UK: Cambridge University's decision to cease insisting that its candidates had to have studied a language at school

Harold Schiffman hfsclpp at gmail.com
Wed Mar 19 14:12:38 UTC 2008


[snip]

In itself, Cambridge University's decision to cease insisting that its
candidates had to have studied a language at school was inevitable and
unsurprising. After all, every other university had already done the
same. Yet to me it seemed a symbol: of the vanishing of a bygone age
in Britain, when knowing another language was a Good Thing, something
to be proud of and sought after, somewhere between desirable and
necessary.

There was, of course, no such golden age, but surely we have now
reached a nadir in our attitude to languages other than our own.
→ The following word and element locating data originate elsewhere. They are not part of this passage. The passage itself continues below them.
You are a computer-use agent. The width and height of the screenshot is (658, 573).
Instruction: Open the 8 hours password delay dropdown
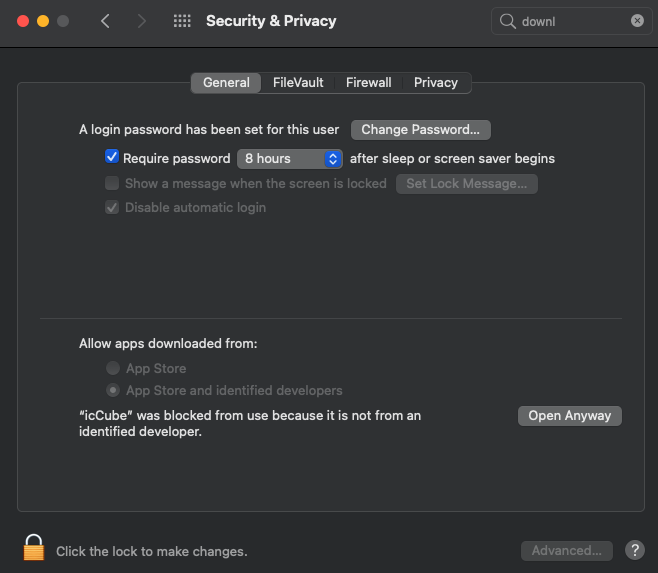290,158
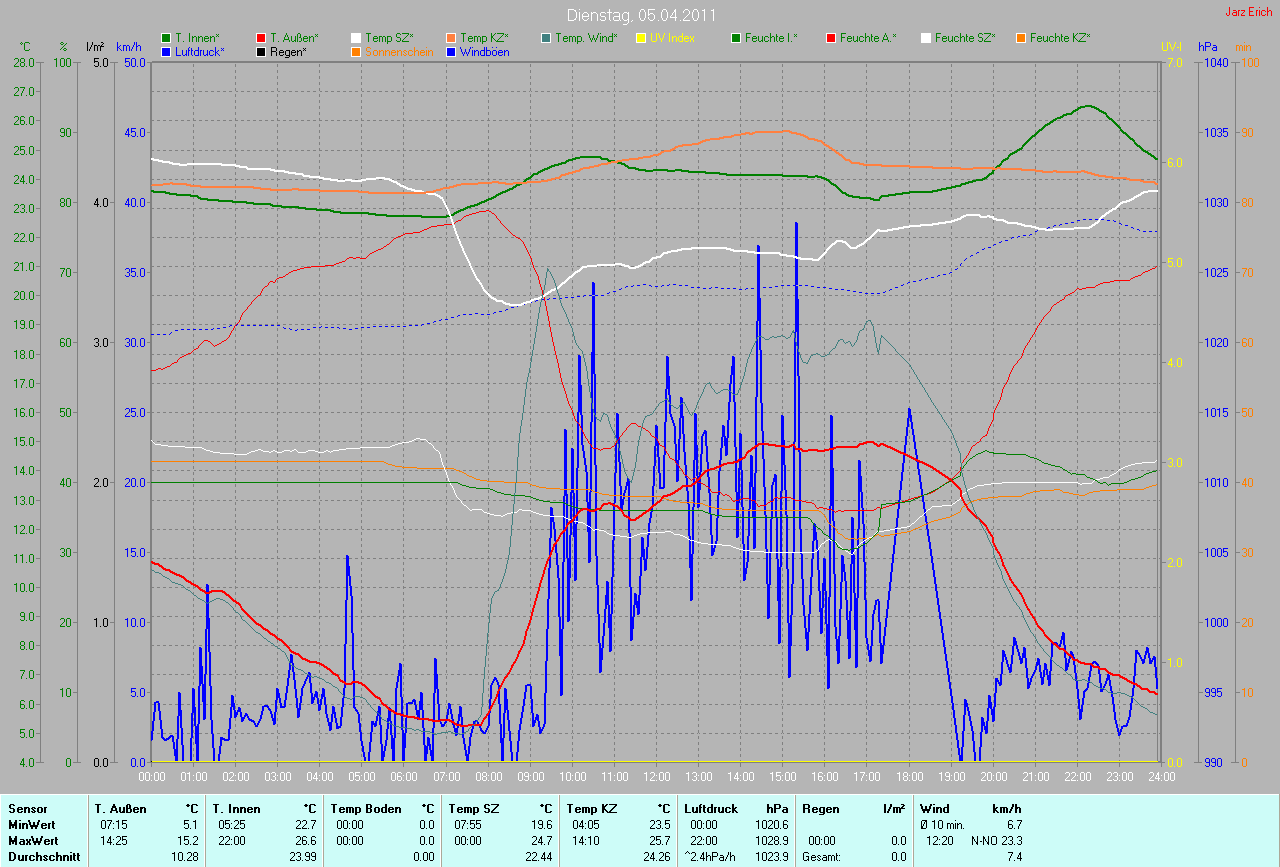Click the T. Außen column header
The width and height of the screenshot is (1280, 867).
point(121,809)
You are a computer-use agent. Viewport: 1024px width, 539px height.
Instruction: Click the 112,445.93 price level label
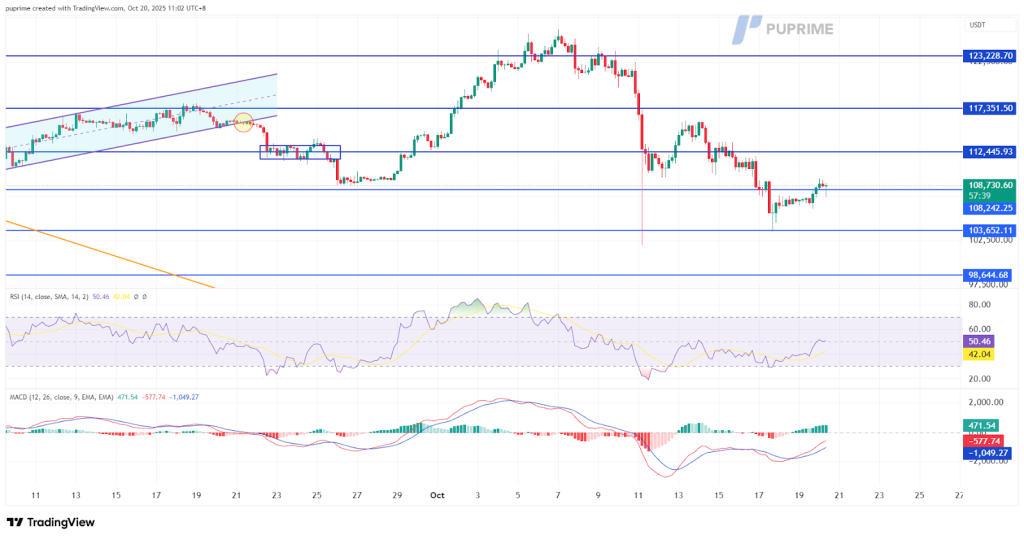(x=990, y=152)
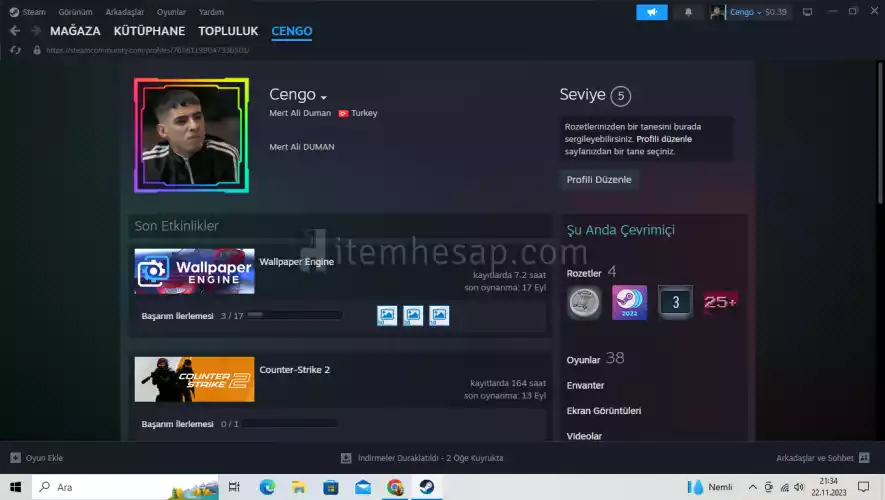Viewport: 885px width, 500px height.
Task: Click the Wallpaper Engine achievement progress bar
Action: (x=294, y=316)
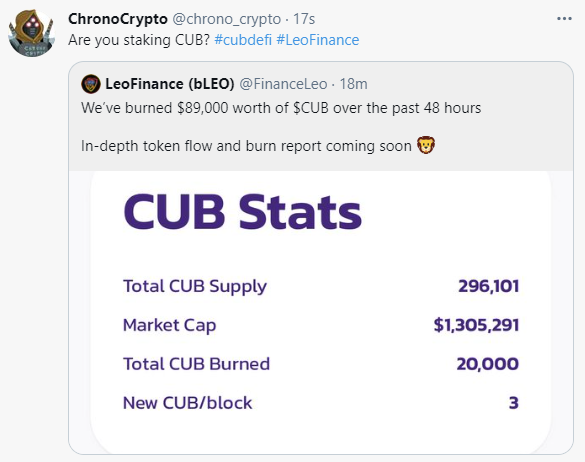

It
was Lord Dearing who put the final boot in; his report last year
failed to propose that learning a foreign language should be
compulsory for the GCSE. Instead, students are allowed to drop
languages at 14, which an increasing number of them do. Those who do
carry on to GCSE with a language will no longer have to do an oral
exam, it was announced last month. Why? Oral exams are too stressful
(really, that was the reason given). Instead, there would be regular
assessments. That was not dumbing down, said the schools minister. Oh
yeah?

I won't go on with the many other examples of the degradation of
language teaching and learning. What makes me particularly angry about
the abandonment of other tongues is the arrogance that lies behind it.
Why learn another language when English has become the international
language of business, finance, trade, new technology, the internet,
etc? Why bother with Johnny Foreigner's lingo? He has to speak ours.